From owner-imap@chumbly.math.missouri.edu Wed Jul 24 10:30:37 2002
Date: Tue, 23 Jul 2002 16:35:11 -0500 (CDT)
From: NicaNet <NicaNet@afgj.org>
Subject: Nicaragua Network Hotline
Article: 142616
To: undisclosed-recipients:;

Ortega Blasts Globalization, US Interference, Corruption

Nicaragua Network Hotline, 23 July 2002

In a remarkably well-attended celebration of the twenty-third anniversary of the triumph of the Revolution, Sandinistas from all over the country flooded into the center of Managua to listen to music and speeches. The vast papal square, constructed for the visit of the pope some years ago, was full, and people spread all over the surrounding areas, taking advantage of the thousands of shade trees. July 19th celebrations have had to be moved from their traditional site at the Plaza of the Revolution because Aleman, when President constructed a huge fountain in the center of the Plaza in order to make it unfit for such gatherings.

As always, the speech of FSLN leader Daniel Ortega was the eagerly-awaited climax of the event, and he did not disappoint. To begin with, he congratulated the Bolaqos government on its crusade against corruption, reminding his audience that those who made deals to bring Arnoldo Aleman to power in the elections of 1996 were the ones guilty of making pacts with corruption. He singled out the US as critical in that process, but also challenged the business sector and the Catholic Church, recalling the infamous parable of the untrustworthy viper with which a dear member of the church hierarchy [Cardinal Obando y Bravo] clearly sided with Aleman against Ortega in the crucial days before the voting. He announced the FSLN's willingness to cooperate with Bolaqos, rejecting out of hand Aleman's calls for a three-way concord. There is only one legitimate leader of the PLC. That is the elected president, Enrique Bolaqos. Aleman must go to jail.
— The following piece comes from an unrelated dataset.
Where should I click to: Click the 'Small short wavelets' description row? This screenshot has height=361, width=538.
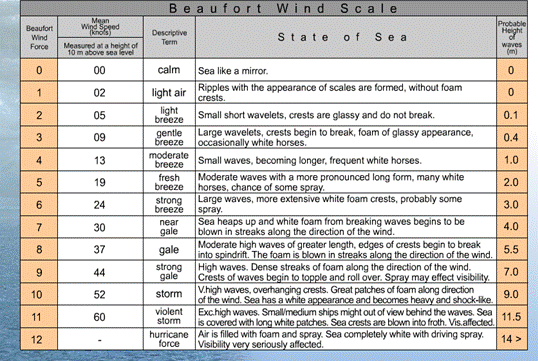click(346, 115)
He denounced the continued interference in Nicaragua's affairs by the International Monetary Fund and the World Bank, and called capitalist globalization, inhuman and unjust. Directly challenging the Bush administration's current anti-terrorist rhetoric, Ortega stated that the US has absolutely no right to say who our friends should be, and he called on the US president to recognize the judgment of the International Court of Justice in the Hague, which, in 1986, found the US guilty of illegitimate acts of war and destabilization against Nicaragua. The Reagan administration refused to acknowledge the court's jurisdiction, but, as Ortega pointed out, the judgment still stands.

Just as during our government in the '80s, he concluded, all we're asking for is justice. We had poverty in those times; that's for sure. But we had to contend with a terrible economic embargo and a war. Even then, everyone had the basics of life. Now, after more than ten years of neo-liberal 'freedom,' with no war and no embargo, we have rampant disease and unemployment, collapsing hospitals and schools, and malnutrition and even starvation rampant. Let the US practice what it preaches. The war damages awarded to Nicaragua would have been in the order of seventeen billion US dollars. Pay up. We could wipe out the internal and external debts, and still have money enough to invest in true development—education, health, work and homes.